**MATERIAL SHOWN**

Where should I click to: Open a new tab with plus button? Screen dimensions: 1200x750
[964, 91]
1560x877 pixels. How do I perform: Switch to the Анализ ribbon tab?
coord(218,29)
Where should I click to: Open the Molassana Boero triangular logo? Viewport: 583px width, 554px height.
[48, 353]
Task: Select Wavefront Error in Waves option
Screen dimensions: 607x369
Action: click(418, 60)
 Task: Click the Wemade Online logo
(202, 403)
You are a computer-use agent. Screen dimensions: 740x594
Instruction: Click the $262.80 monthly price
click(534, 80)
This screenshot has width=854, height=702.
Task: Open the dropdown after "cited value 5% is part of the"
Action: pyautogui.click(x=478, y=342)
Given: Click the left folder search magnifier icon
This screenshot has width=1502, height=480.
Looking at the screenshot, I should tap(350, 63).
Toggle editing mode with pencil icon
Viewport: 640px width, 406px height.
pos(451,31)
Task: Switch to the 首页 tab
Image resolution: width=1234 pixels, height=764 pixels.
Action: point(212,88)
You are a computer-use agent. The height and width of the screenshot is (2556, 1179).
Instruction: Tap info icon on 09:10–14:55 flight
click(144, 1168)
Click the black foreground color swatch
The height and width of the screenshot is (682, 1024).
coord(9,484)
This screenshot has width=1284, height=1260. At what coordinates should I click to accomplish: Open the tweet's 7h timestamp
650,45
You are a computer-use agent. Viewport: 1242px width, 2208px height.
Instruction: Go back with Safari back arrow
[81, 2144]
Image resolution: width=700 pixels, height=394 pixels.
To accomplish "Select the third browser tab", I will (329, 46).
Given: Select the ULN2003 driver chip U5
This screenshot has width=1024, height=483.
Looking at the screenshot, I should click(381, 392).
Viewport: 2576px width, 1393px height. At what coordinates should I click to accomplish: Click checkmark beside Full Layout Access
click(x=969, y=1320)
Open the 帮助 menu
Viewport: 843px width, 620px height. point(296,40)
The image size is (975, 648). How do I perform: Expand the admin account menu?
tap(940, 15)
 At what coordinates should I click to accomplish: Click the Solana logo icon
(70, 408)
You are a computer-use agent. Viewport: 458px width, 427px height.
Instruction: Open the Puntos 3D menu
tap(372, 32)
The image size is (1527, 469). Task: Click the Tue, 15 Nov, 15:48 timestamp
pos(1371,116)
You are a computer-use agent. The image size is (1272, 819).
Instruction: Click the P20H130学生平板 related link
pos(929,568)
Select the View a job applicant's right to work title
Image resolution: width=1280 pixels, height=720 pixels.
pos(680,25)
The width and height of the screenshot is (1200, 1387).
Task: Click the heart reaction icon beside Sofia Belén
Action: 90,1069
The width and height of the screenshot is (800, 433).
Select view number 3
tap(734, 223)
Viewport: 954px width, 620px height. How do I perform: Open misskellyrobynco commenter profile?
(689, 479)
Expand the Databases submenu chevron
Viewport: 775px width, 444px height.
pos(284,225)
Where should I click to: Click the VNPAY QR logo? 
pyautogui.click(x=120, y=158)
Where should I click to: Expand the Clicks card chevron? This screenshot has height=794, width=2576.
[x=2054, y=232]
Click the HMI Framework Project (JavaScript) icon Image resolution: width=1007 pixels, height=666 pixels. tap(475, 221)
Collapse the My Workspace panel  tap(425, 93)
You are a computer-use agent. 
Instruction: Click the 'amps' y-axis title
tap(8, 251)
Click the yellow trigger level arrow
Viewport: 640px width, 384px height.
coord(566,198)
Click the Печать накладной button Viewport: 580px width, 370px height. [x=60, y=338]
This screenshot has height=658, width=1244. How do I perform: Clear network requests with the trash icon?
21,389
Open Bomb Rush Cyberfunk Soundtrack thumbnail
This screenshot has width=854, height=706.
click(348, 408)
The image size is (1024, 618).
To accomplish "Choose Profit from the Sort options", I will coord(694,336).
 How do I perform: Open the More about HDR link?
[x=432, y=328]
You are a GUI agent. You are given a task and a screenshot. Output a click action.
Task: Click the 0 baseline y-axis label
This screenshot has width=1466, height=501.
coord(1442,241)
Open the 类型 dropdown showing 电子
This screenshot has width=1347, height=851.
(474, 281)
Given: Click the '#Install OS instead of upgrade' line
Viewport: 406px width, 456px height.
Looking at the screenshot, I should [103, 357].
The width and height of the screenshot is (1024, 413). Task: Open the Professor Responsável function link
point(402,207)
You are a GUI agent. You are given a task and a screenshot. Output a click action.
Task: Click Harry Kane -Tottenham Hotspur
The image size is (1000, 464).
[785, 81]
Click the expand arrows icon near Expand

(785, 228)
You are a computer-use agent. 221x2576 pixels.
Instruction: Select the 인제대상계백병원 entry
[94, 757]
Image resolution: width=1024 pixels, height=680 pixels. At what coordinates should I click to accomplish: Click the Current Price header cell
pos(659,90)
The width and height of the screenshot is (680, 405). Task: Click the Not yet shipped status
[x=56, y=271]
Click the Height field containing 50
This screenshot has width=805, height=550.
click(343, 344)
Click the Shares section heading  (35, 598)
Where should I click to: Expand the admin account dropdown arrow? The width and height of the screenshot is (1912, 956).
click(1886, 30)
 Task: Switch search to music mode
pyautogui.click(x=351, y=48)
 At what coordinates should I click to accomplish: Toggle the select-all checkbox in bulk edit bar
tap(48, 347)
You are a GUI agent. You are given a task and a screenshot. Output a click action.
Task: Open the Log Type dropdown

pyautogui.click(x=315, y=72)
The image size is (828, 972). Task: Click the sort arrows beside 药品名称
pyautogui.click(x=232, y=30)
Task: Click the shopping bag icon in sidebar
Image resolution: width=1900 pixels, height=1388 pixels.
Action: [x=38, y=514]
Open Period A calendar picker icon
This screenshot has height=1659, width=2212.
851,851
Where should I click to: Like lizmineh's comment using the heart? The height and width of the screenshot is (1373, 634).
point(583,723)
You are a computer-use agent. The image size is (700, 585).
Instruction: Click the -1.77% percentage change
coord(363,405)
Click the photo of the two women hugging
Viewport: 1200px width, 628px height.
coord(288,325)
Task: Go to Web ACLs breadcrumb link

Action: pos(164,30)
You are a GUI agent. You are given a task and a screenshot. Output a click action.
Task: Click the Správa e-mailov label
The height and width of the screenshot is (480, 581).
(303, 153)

**PROBLEM TO WORK ON**
Output the whole listing word for word.

**TASK SOLUTION**
Where should I click to: Open a new tab with plus button? Screen dimensions: 1200x750
[964, 91]
1560x877 pixels. How do I perform: Switch to the Анализ ribbon tab?
coord(218,29)
Where should I click to: Open the Molassana Boero triangular logo? Viewport: 583px width, 554px height.
[48, 353]
Task: Select Wavefront Error in Waves option
Screen dimensions: 607x369
Action: click(418, 60)
 Task: Click the Wemade Online logo
(202, 403)
You are a computer-use agent. Screen dimensions: 740x594
Instruction: Click the $262.80 monthly price
click(534, 80)
This screenshot has width=854, height=702.
Task: Open the dropdown after "cited value 5% is part of the"
Action: pyautogui.click(x=478, y=342)
Given: Click the left folder search magnifier icon
This screenshot has width=1502, height=480.
Looking at the screenshot, I should tap(350, 63).
Toggle editing mode with pencil icon
Viewport: 640px width, 406px height.
pos(451,31)
Task: Switch to the 首页 tab
Image resolution: width=1234 pixels, height=764 pixels.
Action: point(212,88)
You are a computer-use agent. The height and width of the screenshot is (2556, 1179).
Instruction: Tap info icon on 09:10–14:55 flight
click(144, 1168)
Click the black foreground color swatch
The height and width of the screenshot is (682, 1024).
coord(9,484)
This screenshot has width=1284, height=1260. At what coordinates should I click to accomplish: Open the tweet's 7h timestamp
650,45
You are a computer-use agent. Viewport: 1242px width, 2208px height.
Instruction: Go back with Safari back arrow
[81, 2144]
Image resolution: width=700 pixels, height=394 pixels.
To accomplish "Select the third browser tab", I will (329, 46).
Given: Select the ULN2003 driver chip U5
This screenshot has width=1024, height=483.
Looking at the screenshot, I should click(381, 392).
Viewport: 2576px width, 1393px height. At what coordinates should I click to accomplish: Click checkmark beside Full Layout Access
click(x=969, y=1320)
Open the 帮助 menu
Viewport: 843px width, 620px height. point(296,40)
The image size is (975, 648). How do I perform: Expand the admin account menu?
tap(940, 15)
 At what coordinates should I click to accomplish: Click the Solana logo icon
(70, 408)
You are a computer-use agent. Viewport: 458px width, 427px height.
Instruction: Open the Puntos 3D menu
tap(372, 32)
The image size is (1527, 469). Task: Click the Tue, 15 Nov, 15:48 timestamp
pos(1371,116)
You are a computer-use agent. The image size is (1272, 819).
Instruction: Click the P20H130学生平板 related link
pos(929,568)
Select the View a job applicant's right to work title
Image resolution: width=1280 pixels, height=720 pixels.
pos(680,25)
The width and height of the screenshot is (1200, 1387).
Task: Click the heart reaction icon beside Sofia Belén
Action: 90,1069
The width and height of the screenshot is (800, 433).
Select view number 3
tap(734, 223)
Viewport: 954px width, 620px height. How do I perform: Open misskellyrobynco commenter profile?
(689, 479)
Expand the Databases submenu chevron
Viewport: 775px width, 444px height.
pos(284,225)
Where should I click to: Click the VNPAY QR logo? 
pyautogui.click(x=120, y=158)
Where should I click to: Expand the Clicks card chevron? This screenshot has height=794, width=2576.
[x=2054, y=232]
Click the HMI Framework Project (JavaScript) icon Image resolution: width=1007 pixels, height=666 pixels. tap(475, 221)
Collapse the My Workspace panel  tap(425, 93)
You are a computer-use agent. 
Instruction: Click the 'amps' y-axis title
tap(8, 251)
Click the yellow trigger level arrow
Viewport: 640px width, 384px height.
coord(566,198)
Click the Печать накладной button Viewport: 580px width, 370px height. [x=60, y=338]
This screenshot has height=658, width=1244. How do I perform: Clear network requests with the trash icon?
21,389
Open Bomb Rush Cyberfunk Soundtrack thumbnail
This screenshot has width=854, height=706.
click(348, 408)
The image size is (1024, 618).
To accomplish "Choose Profit from the Sort options", I will coord(694,336).
 How do I perform: Open the More about HDR link?
[x=432, y=328]
You are a GUI agent. You are given a task and a screenshot. Output a click action.
Task: Click the 0 baseline y-axis label
This screenshot has width=1466, height=501.
coord(1442,241)
Open the 类型 dropdown showing 电子
This screenshot has width=1347, height=851.
(474, 281)
Given: Click the '#Install OS instead of upgrade' line
Viewport: 406px width, 456px height.
Looking at the screenshot, I should [103, 357].
The width and height of the screenshot is (1024, 413). Task: Open the Professor Responsável function link
point(402,207)
You are a GUI agent. You are given a task and a screenshot. Output a click action.
Task: Click Harry Kane -Tottenham Hotspur
The image size is (1000, 464).
[785, 81]
Click the expand arrows icon near Expand

(785, 228)
You are a computer-use agent. 221x2576 pixels.
Instruction: Select the 인제대상계백병원 entry
[94, 757]
Image resolution: width=1024 pixels, height=680 pixels. At what coordinates should I click to accomplish: Click the Current Price header cell
pos(659,90)
The width and height of the screenshot is (680, 405). Task: Click the Not yet shipped status
[x=56, y=271]
Click the Height field containing 50
This screenshot has width=805, height=550.
click(343, 344)
Click the Shares section heading  (35, 598)
Where should I click to: Expand the admin account dropdown arrow? The width and height of the screenshot is (1912, 956).
click(1886, 30)
 Task: Switch search to music mode
pyautogui.click(x=351, y=48)
 At what coordinates should I click to accomplish: Toggle the select-all checkbox in bulk edit bar
tap(48, 347)
You are a GUI agent. You are given a task and a screenshot. Output a click action.
Task: Open the Log Type dropdown

pyautogui.click(x=315, y=72)
The image size is (828, 972). Task: Click the sort arrows beside 药品名称
pyautogui.click(x=232, y=30)
Task: Click the shopping bag icon in sidebar
Image resolution: width=1900 pixels, height=1388 pixels.
Action: [x=38, y=514]
Open Period A calendar picker icon
This screenshot has height=1659, width=2212.
851,851
Where should I click to: Like lizmineh's comment using the heart? The height and width of the screenshot is (1373, 634).
point(583,723)
You are a computer-use agent. The image size is (700, 585).
Instruction: Click the -1.77% percentage change
coord(363,405)
Click the photo of the two women hugging
Viewport: 1200px width, 628px height.
coord(288,325)
Task: Go to Web ACLs breadcrumb link

Action: pos(164,30)
You are a GUI agent. You are given a task and a screenshot. Output a click action.
Task: Click the Správa e-mailov label
The height and width of the screenshot is (480, 581).
(303, 153)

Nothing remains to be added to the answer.